1- Haram Maldan Kurtulmak

2- Malda Aldatmak

Yusuf Ebu İslam’a

Sorular:

Esselamu Aleykum ve Rahmetullahi ve Berekâtuh Emirimiz. Allah sizi izzetli kılsın ve sizin elinizle bu ümmete nusret versin.  

Müsadenizle iki sorum olacaktır:

Birincisi: Hisse senetleri hakkında soru soran bir kardeşe verdiğiniz cevap hakkındadır. Zira cevabın satır aralarında şöyle demişsiniz: …Kafir olan annenize, belli bir süre içinde haram olduğunu öğrendikten sonra hisse senetlerini satması için vekalet vermişseniz, bu süre içindeki hisse senetlerinin kârlarından kurtulmanız ve bunu Müslümanların maslahatından bir maslahat için koymanız gerekir. Şerî olarak bu paraya sahip olmadığı sürece onu Müslümanların maslahatından bir maslahat için koyması gerektiğinin delili nedir. Onun bu hususta tasarrufta bulunması nasıl caiz oluyor?  

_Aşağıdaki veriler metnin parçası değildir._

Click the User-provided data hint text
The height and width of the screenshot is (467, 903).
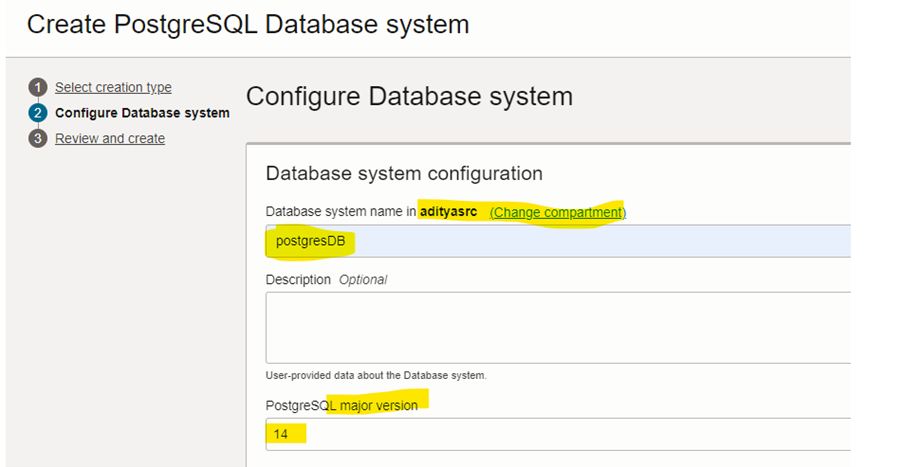(376, 376)
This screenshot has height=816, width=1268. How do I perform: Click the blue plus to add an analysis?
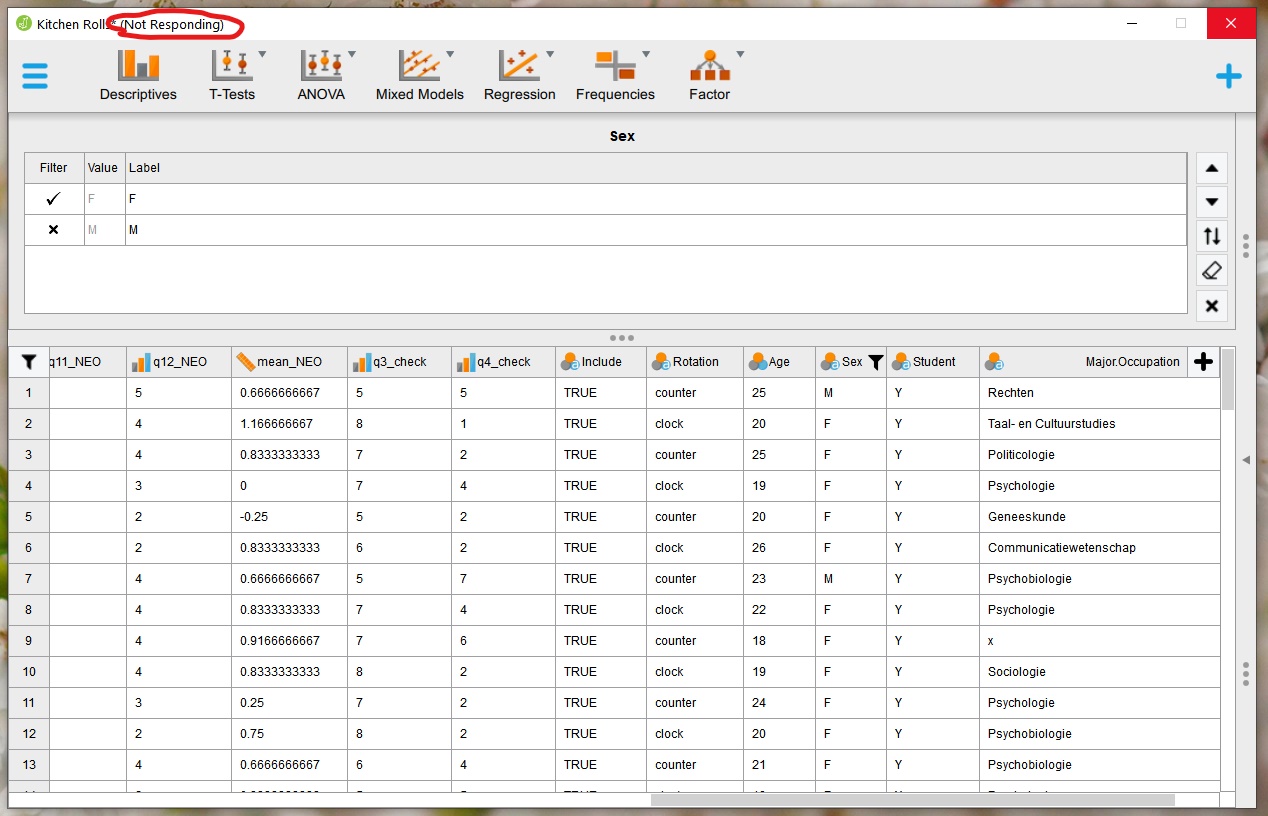point(1228,75)
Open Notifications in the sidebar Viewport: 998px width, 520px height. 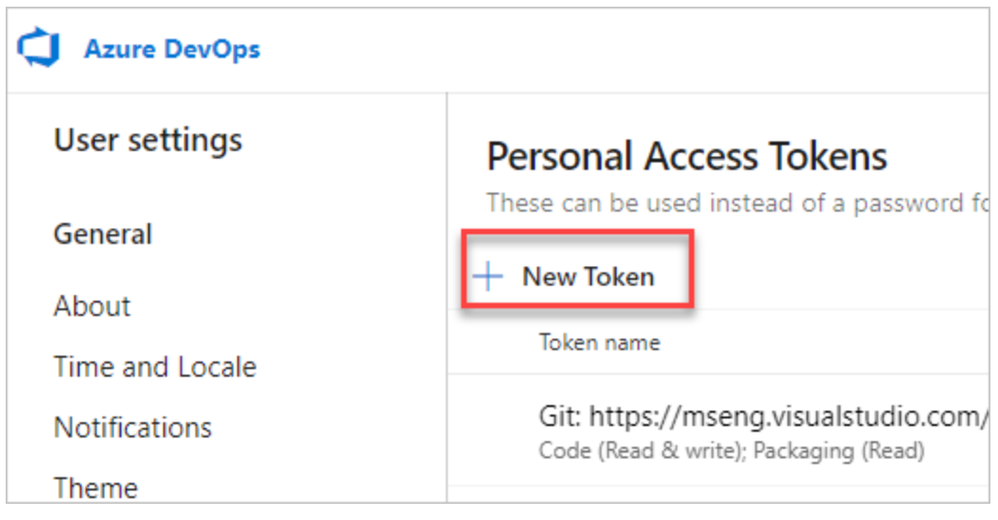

İkinci soru: Ben sebze satışı alanında seyyar satıcılık yapıyorum; malı pazardan alıyorum ve aldığım yer ile aramda yaklaşık kırk kilometre mesafe var ve bazen üründe bir kusur buluyorum… Komisyon yerinin sahibine veya “simsar” denilen kişiye geri dönüldüğünde, maldaki kusur nedeniyle malın fiyatından düşülmesi bir gelenek olmuştur. Şayet ürünü aynı gün geri iade edersem, nakliyat masrafları bana belki de ürünün fiyatından daha fazlasına mâl olmaktadır. Talep ettiğimiz bu değer veya indirimi almamız bize haram olur mu?    

Cevaplar:

Ve Aleykumselam ve Rahmetullahi ve Berekâtuh.

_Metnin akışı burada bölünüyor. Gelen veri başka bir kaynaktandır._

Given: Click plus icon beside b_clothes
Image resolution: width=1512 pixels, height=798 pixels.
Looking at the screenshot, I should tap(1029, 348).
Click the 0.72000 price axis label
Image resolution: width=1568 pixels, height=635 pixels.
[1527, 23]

Birincisi: Haram maldan kurtulmak hakkında olan birinci sorunun cevabı:

1- Sanki bir karışıklık yaşamışsınız ve (dolayısıyla hisse senetlerinin bu beş ay içerisindeki kârlarından, İslam’ın ve Müslümanların maslahatına olacak şekilde onlardan kurtulmanız gerekir) şeklindeki sözümüzün, sadaka anlamına geldiğini, yani bu adamın Müslümanların maslahatlarından bir maslahat için koyduğunda onun için bir ecir olacağını zannetmişsiniz. Mesele bu şekilde değildir. Zira biz, “ondan kurtulması gerekir” dedik. Yani evinizde belirli fazlalıkların olması ve sizin bunlardan kurtulmak istemeniz gibi. Şüphesiz siz bunları alıp uygun bir yere koyarsınız. Yani bu fazlalıkları alıp sokağa atarak bunlardan kurtuldum demezsiniz. Bilakis onları alacak ve onlar için uygun bir yerde olması gereken yere atacaksınız. Bu da hiç kimseye eziyet vermeden bu fazlalıkları barındıracak bir yer seçtiğiniz anlamına gelmektedir. Böylece bu fazlalıklar için en uygun ve en iyi bir yeri seçmiş olursunuz. Öyle değil mi? Dolayısıyla bu fazlalıkları alıp insanların yoluna atmanız mantıklı değildir. Zira bu şekilde onların eziyetine sebep olursunuz.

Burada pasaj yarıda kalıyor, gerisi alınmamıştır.